The Good News - This is not rocket science.

Learn to Cook with Corridors

Cookin’ with Corridors is a learnable skill.

I was hungry when I wrote this post. Chef skills never truly die. If you whack up a few big swordfish, tons of other fancy fish, and more than a few beef butts, the picture and the skills stick with you. I updated this post because the topics and the metaphor expressed here are timeless and tasty too.

Autodesk has delivered many new and improved tools in Civil 3D to make the approaches discussed here a much more practical since I first wrote the initial version of this post. These help make Corridor design skills a functional daily production reality in Civil 3D.
A Visionary Post? You tell me.
To Cook with Corridors still makes sense.

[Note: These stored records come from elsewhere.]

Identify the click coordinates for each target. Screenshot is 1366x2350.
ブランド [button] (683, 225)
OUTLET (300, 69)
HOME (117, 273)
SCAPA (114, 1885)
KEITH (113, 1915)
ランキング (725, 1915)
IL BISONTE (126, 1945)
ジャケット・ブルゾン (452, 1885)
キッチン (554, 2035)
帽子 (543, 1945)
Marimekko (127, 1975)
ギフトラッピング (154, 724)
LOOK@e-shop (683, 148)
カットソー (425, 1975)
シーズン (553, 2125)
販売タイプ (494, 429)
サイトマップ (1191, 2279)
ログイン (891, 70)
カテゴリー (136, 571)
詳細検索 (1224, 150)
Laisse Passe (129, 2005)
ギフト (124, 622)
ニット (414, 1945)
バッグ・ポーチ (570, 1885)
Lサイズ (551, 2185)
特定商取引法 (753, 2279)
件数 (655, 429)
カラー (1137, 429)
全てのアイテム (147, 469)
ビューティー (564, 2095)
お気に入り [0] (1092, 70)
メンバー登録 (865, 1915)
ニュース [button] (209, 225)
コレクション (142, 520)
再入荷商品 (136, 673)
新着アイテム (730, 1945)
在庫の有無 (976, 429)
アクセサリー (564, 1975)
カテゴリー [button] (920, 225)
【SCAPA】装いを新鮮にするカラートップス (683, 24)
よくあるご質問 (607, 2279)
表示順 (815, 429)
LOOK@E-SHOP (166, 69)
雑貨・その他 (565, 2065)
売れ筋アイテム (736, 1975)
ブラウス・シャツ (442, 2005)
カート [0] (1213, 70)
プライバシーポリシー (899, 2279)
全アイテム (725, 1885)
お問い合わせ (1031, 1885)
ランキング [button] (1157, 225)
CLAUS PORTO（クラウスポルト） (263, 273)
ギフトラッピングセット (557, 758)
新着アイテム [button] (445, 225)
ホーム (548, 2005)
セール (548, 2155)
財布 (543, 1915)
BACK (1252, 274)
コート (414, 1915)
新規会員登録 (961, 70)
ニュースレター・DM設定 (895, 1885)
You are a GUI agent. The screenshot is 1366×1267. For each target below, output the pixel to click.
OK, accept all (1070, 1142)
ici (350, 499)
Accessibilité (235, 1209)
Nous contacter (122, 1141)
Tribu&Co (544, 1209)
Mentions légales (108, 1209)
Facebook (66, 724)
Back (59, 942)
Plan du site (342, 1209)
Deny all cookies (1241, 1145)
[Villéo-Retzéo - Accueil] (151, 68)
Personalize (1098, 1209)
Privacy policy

Dynamic Civil 3D Intersections

This video classic from the site speaks volumes. It is a wrap up outtake from the famous Stop the Wizard video. Yes. There are indeed some new nuances now available in the Intersection Wizard.

Complex Corridors from Intersections

I tend to employ Civil 3D Intersections and the Intersection Wizard tools as often as possible. Many civil design challenges represent point to point problems with similar offset design control-based solutions in between those same critical locations.

Utility ditches come to mind. We can employ an Intersection to produce useful design control quickly where we might never initially expect that a formal intersection would work.

“Where we are going...We don’t need any roads.”

It is just as important to also recognize that we may not want all of that automatically generated Intersection horizontal and vertical control anyway. After all, 80% of a solution resolved more quickly is faster.

“It is easier to edit than create.”
I employ the Intersection Wizard in a step-by-step fashion because I am lazy.

“It is easier to delete unwanted control than the recreate all the control from scratch.”
I detest taking the extra time to create all the related horizontal and vertical control the hard way.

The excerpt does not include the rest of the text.